The wave velocity of ultrasound in soft tissues is 1540 m/s and the impedance offered by it is \( 1.63 \times 10^6 \, \text{kg/m}^2\text{s} \). What is the density of the soft tissue?

• A. \( 0.1058441 \, \text{kg/m}^3 \)
• B. \( 10.58441 \, \text{kg/m}^3 \)
• C. \( 1058.441 \, \text{kg/m}^3 \)
• D. \( 105844.1 \, \text{kg/m}^3 \)

Hint:

Remember: Acoustic impedance \( Z = \rho \cdot c \). Ensure all units are consistent—velocity in m/s, impedance in \( \text{kg/m}^2\text{s} \), and density in \( \text{kg/m}^3 \).

Answer 1

The Correct Option is C

Understanding the Problem:

• Ultrasound wave velocity (\( v \)) in soft tissues is given as 1540 m/s.
• Acoustic impedance (\( Z \)) of the soft tissue is \( 1.63 \times 10^6 \, \text{kg/m}^2\text{s} \).
• We need to find the density (\( \rho \)) of the soft tissue.

Formulae:

• The acoustic impedance (\( Z \)) is related to the density (\( \rho \)) and wave velocity (\( v \)) by: \[ Z = \rho \times v \]

Rearranging the Formula:

To find density (\( \rho \)), we rearrange the formula: \[ \rho = \frac{Z}{v} \]
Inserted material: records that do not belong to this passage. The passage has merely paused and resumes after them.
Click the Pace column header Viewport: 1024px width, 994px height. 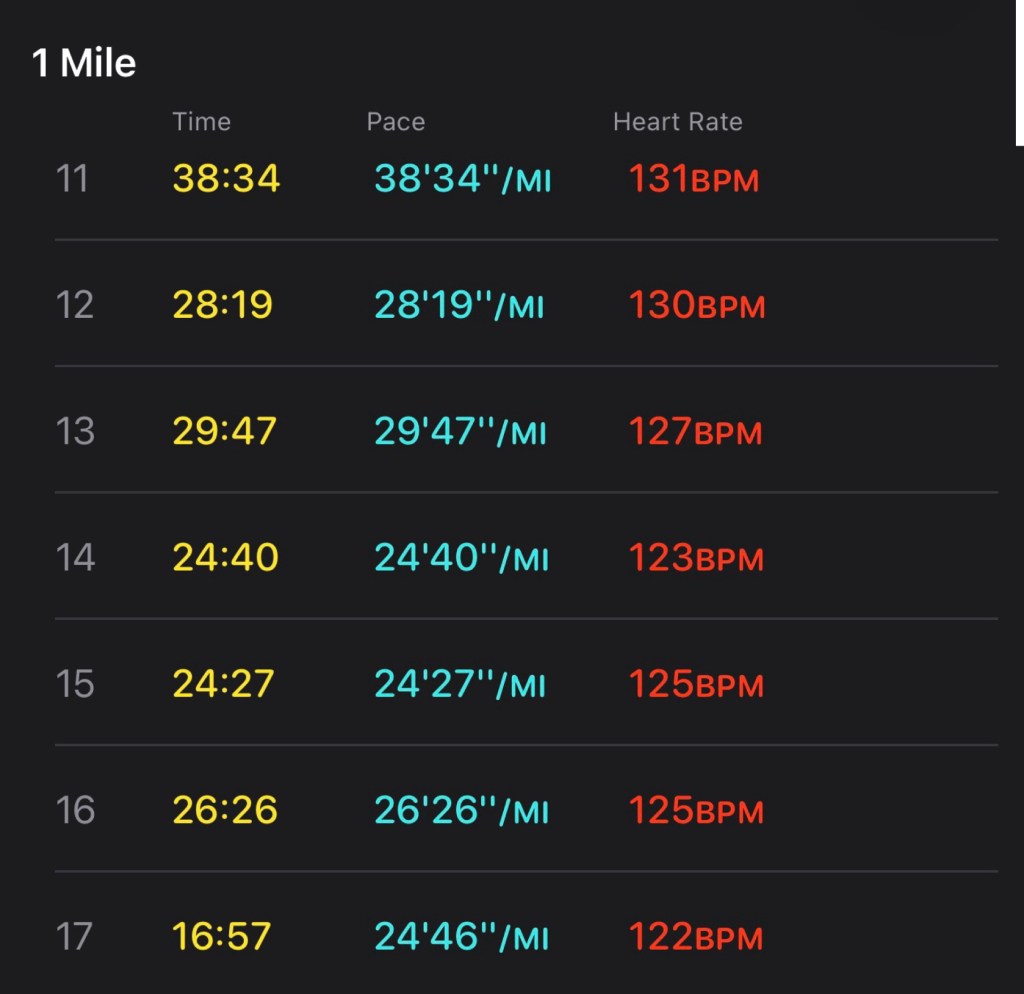pyautogui.click(x=396, y=121)
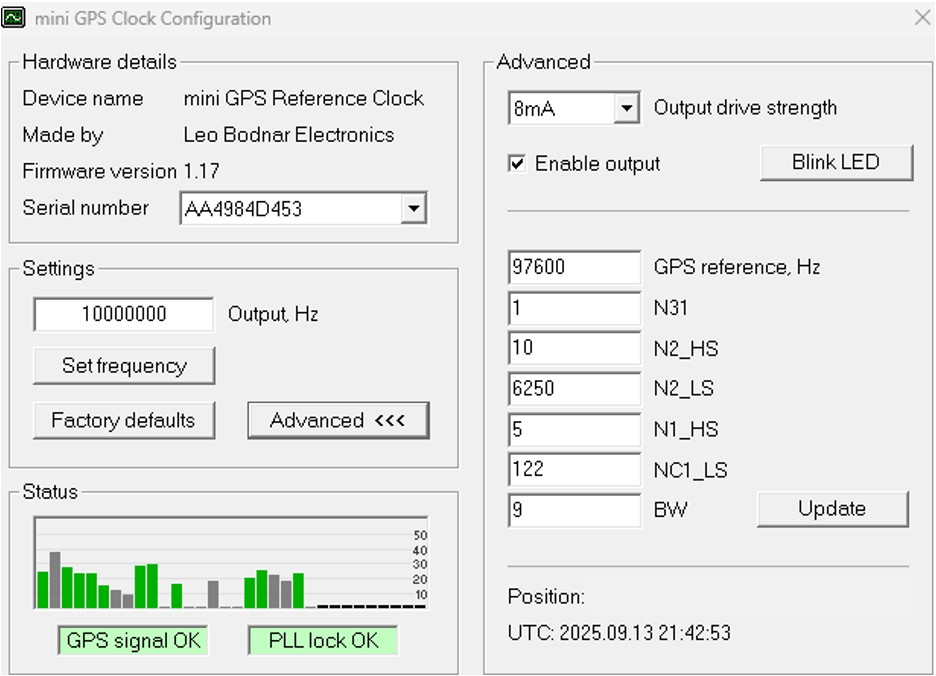Collapse the Advanced panel with Advanced <<<
The width and height of the screenshot is (936, 676).
click(338, 421)
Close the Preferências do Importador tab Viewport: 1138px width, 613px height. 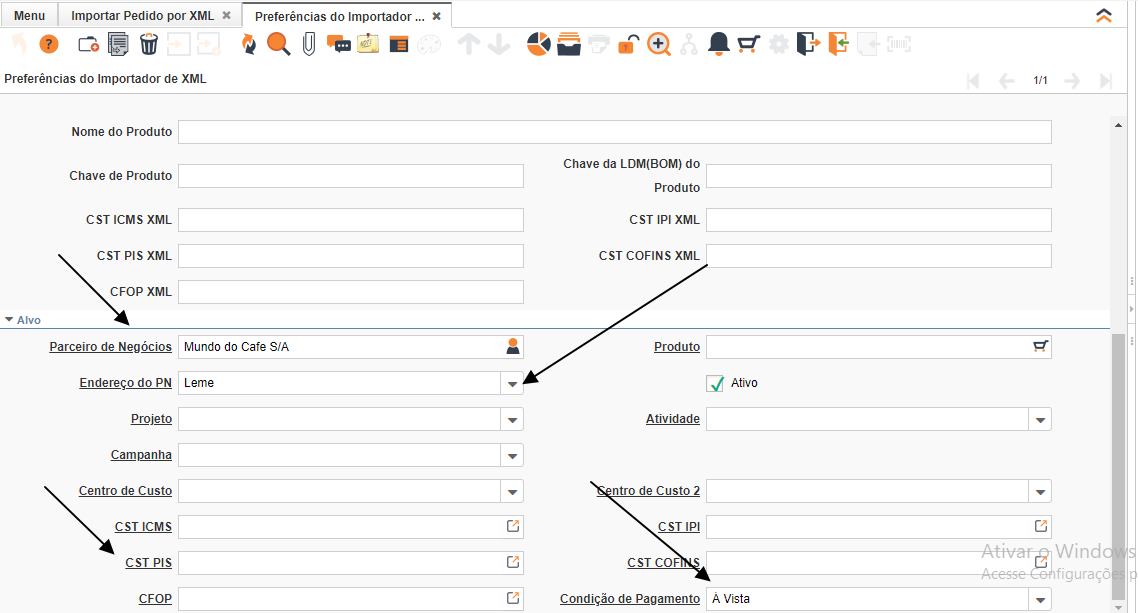pos(437,16)
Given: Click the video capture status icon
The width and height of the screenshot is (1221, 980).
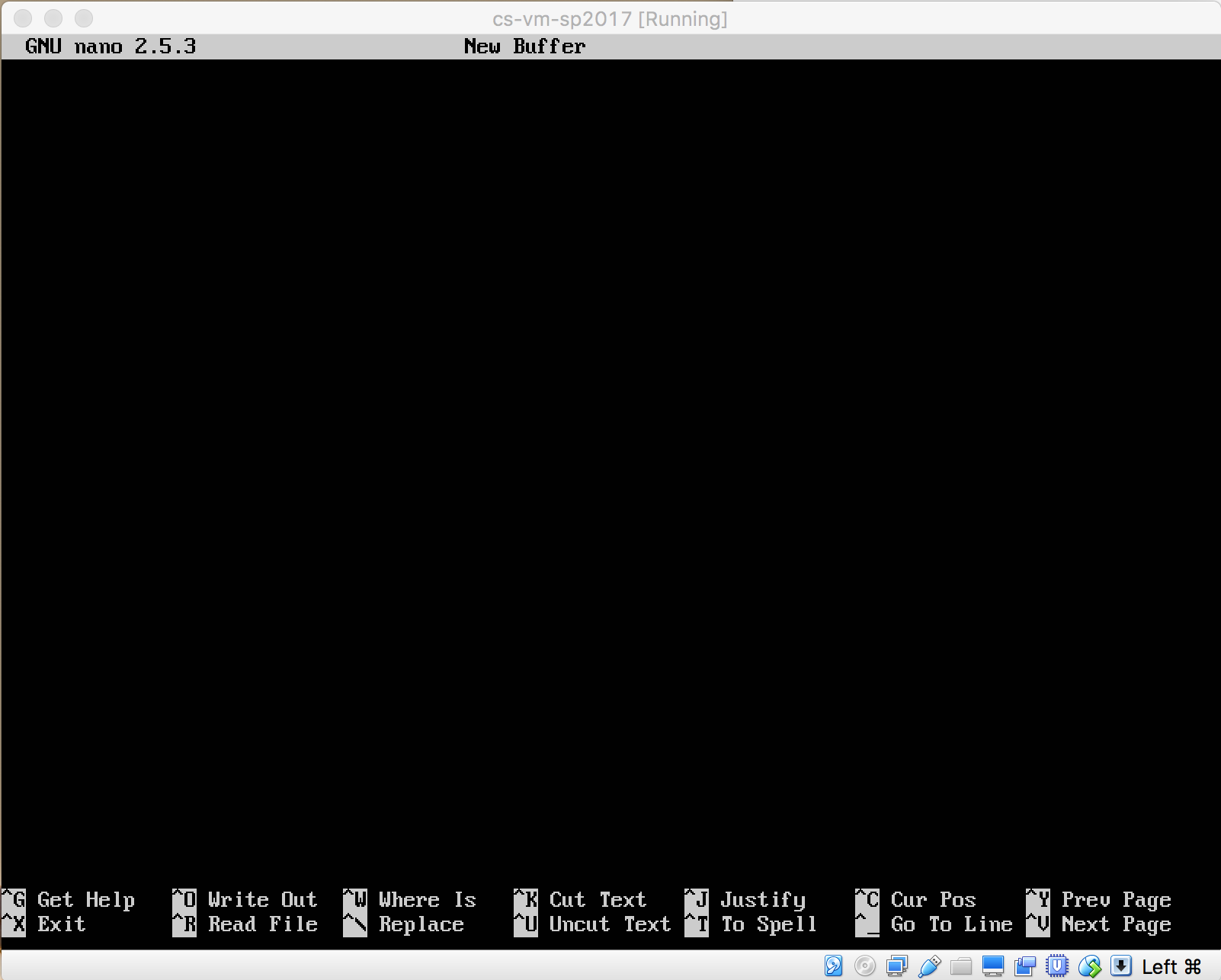Looking at the screenshot, I should point(1025,966).
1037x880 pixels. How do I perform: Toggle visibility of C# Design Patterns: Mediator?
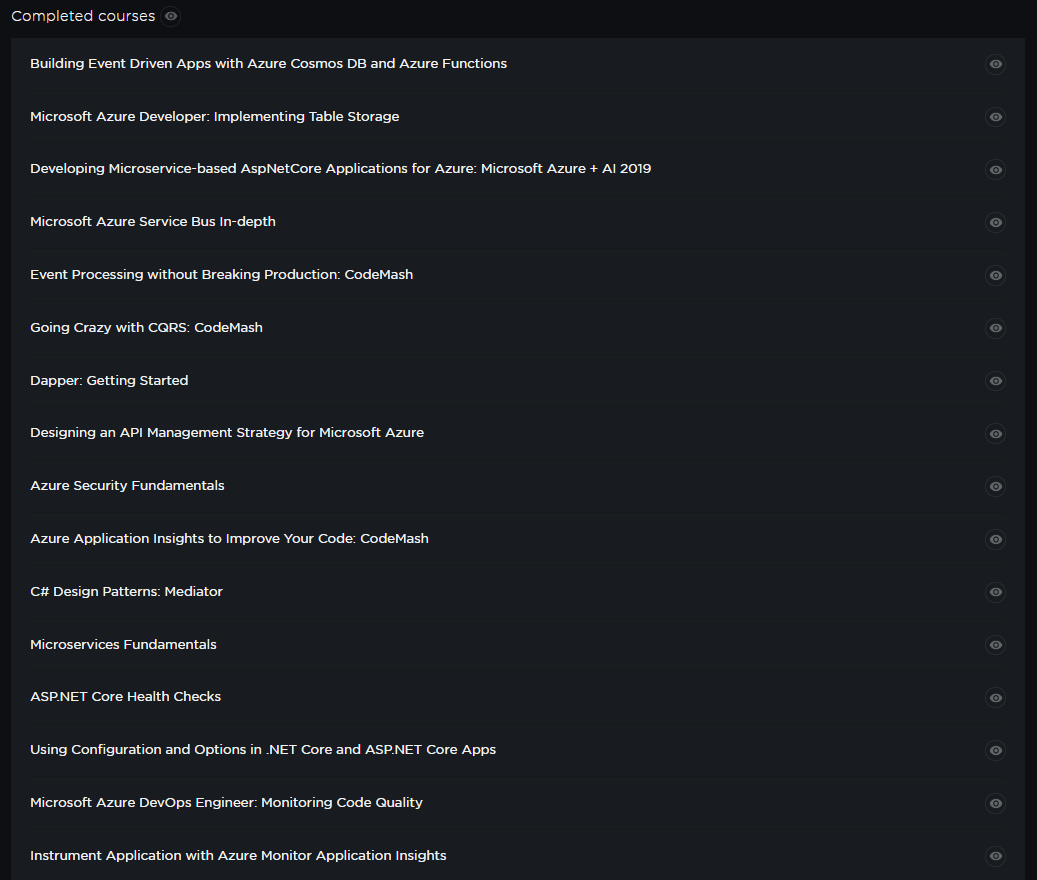click(x=995, y=592)
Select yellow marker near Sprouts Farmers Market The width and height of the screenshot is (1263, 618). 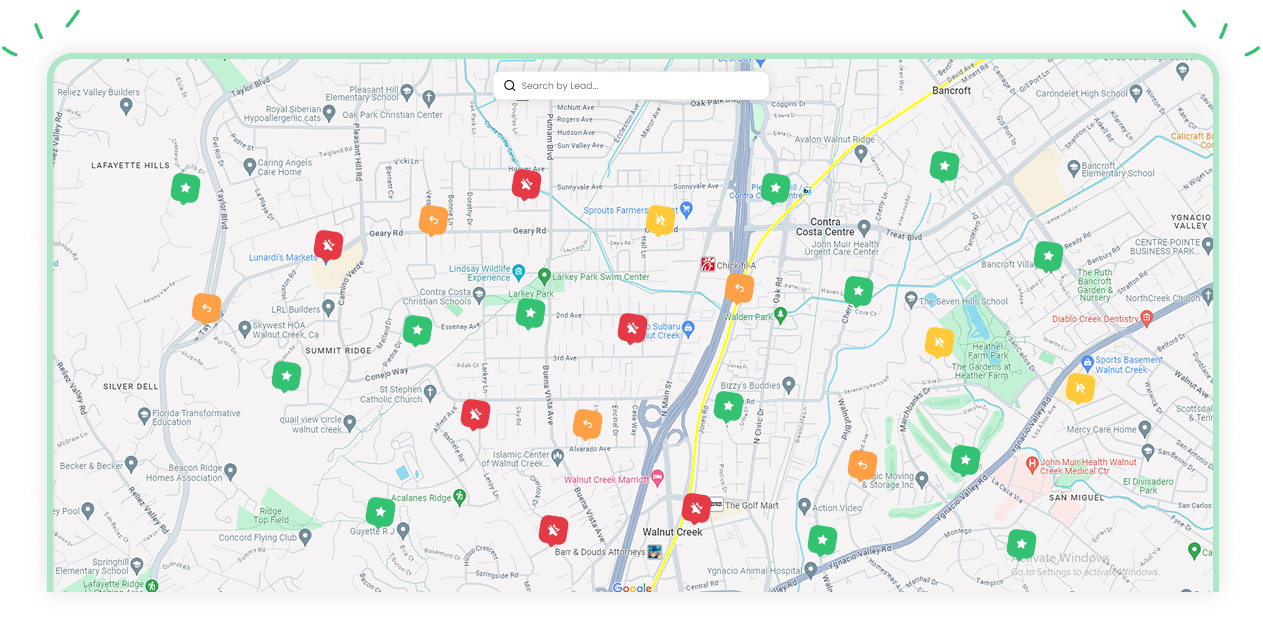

Substituting Given Values:

\[ \rho = \frac{1.63 \times 10^6 \, \text{kg/m}^2\text{s}}{1540 \, \text{m/s}} \]

Calculating the Density:

\[ \rho = \frac{1.63 \times 10^6}{1540} \approx 1058.441 \, \text{kg/m}^3 \]

Final Answer:

The density of the soft tissue is \( 1058.441 \, \text{kg/m}^3 \).